Resolutions of Pihlajalinna Oyj's Extraordinary General Meeting

Pihlajalinna Oyj's Extraordinary General Meeting took place in Tampere, Finland, today. The General Meeting authorized the Board of Directors to decide on the issuance of shares, share options, and other special rights entitling to shares referred to in Chapter 10, Section 1 of the Finnish Companies Act by virtue of one or several decisions in accordance with the proposal by the Board of Directors as follows:

Shares issued on the basis of the authorization are new shares of the company and their number shall not exceed 2,600,000 shares, which corresponds to approximately 13.6 percent of all the current shares in the company. Shares and special rights entitling to shares can be issued in one or several batches.

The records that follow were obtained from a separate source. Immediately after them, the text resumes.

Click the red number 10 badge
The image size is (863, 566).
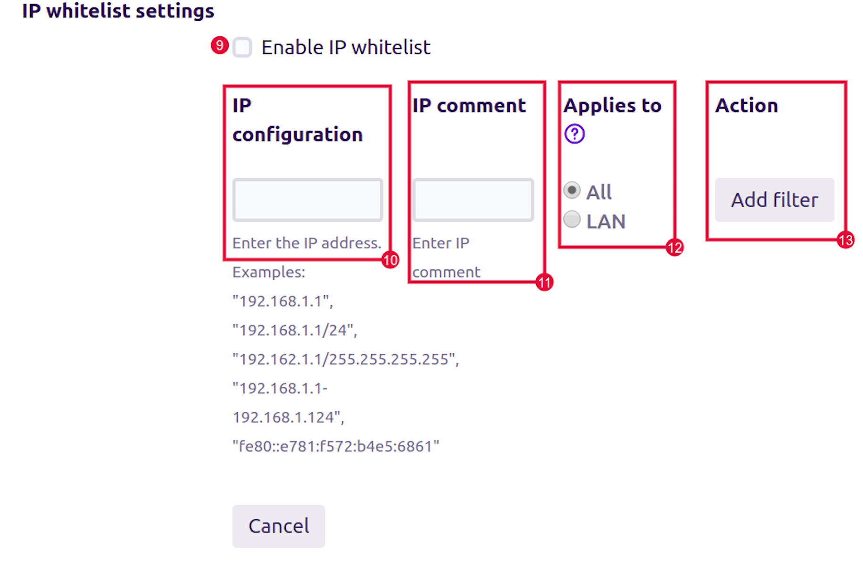point(390,260)
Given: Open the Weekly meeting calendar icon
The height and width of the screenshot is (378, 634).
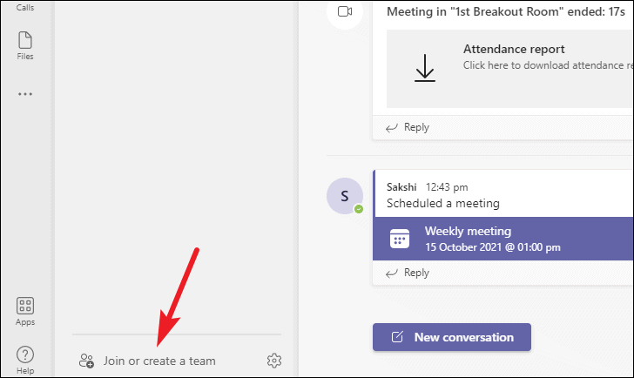Looking at the screenshot, I should pos(400,239).
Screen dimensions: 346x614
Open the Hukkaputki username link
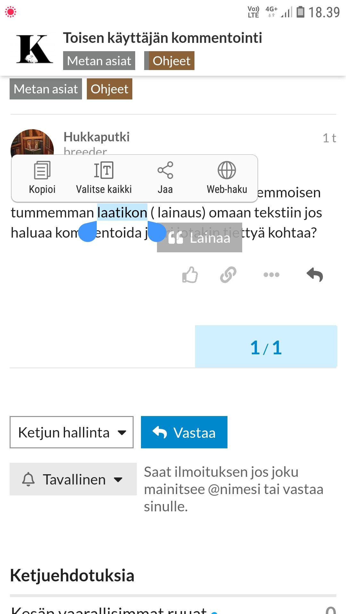point(96,137)
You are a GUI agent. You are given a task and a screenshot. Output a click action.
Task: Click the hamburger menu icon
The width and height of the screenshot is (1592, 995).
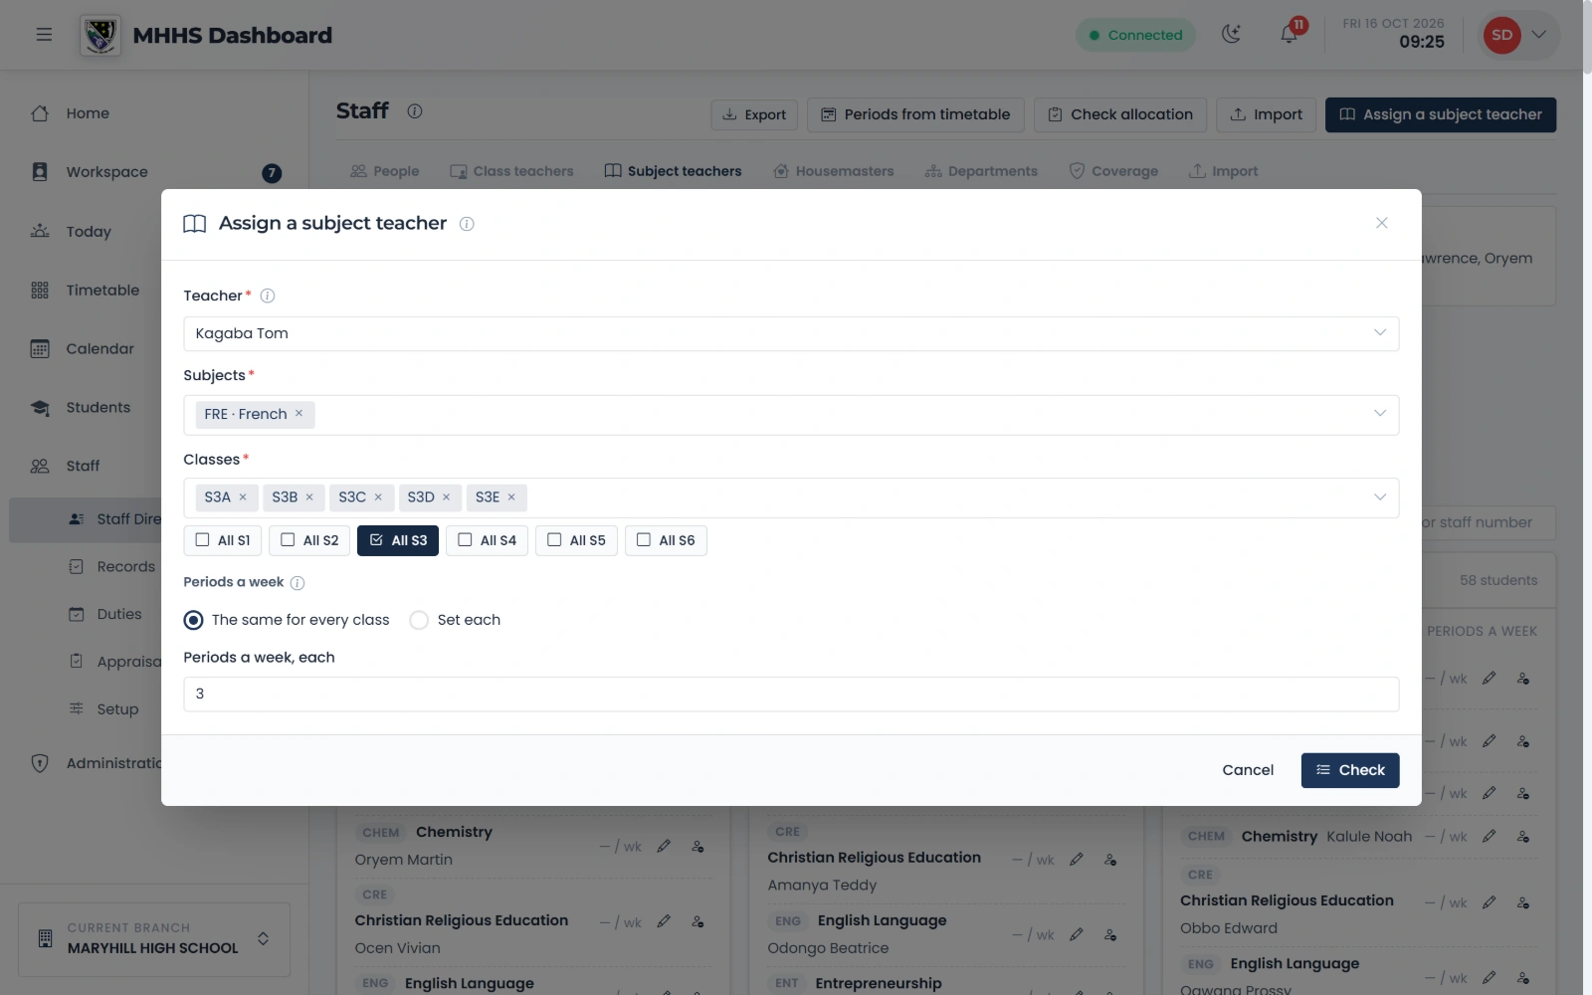[x=44, y=35]
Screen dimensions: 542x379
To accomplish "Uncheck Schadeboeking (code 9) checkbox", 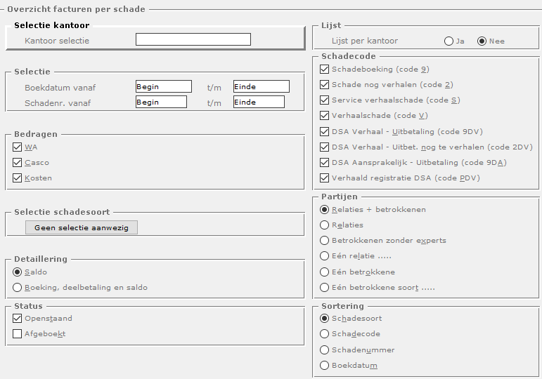I will [x=324, y=69].
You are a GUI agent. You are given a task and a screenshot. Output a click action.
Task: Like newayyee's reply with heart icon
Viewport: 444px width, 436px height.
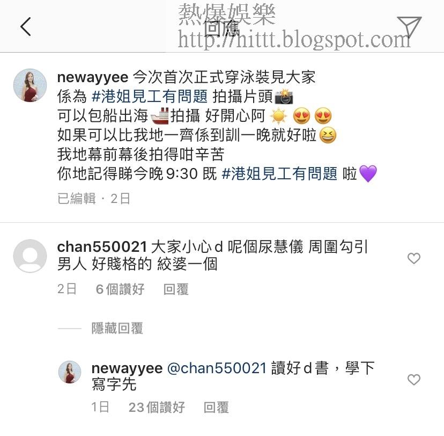click(413, 380)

The Board of Directors decides on all terms and conditions of the issuance of shares and special rights entitling to shares. The authorization includes a right to deviate from the shareholders pre-emptive right to subscription (directed issue), if there is a weighty financial reason for the company to deviate from the pre-emptive right to subscription, as provided in the Finnish Companies Act. The authorization may be used for any purpose determined by the Board of Directors, for example to strengthen the company's balance sheet and financial position in connection with investments and expansion, such as mergers and acquisitions, in accordance with the company's strategy.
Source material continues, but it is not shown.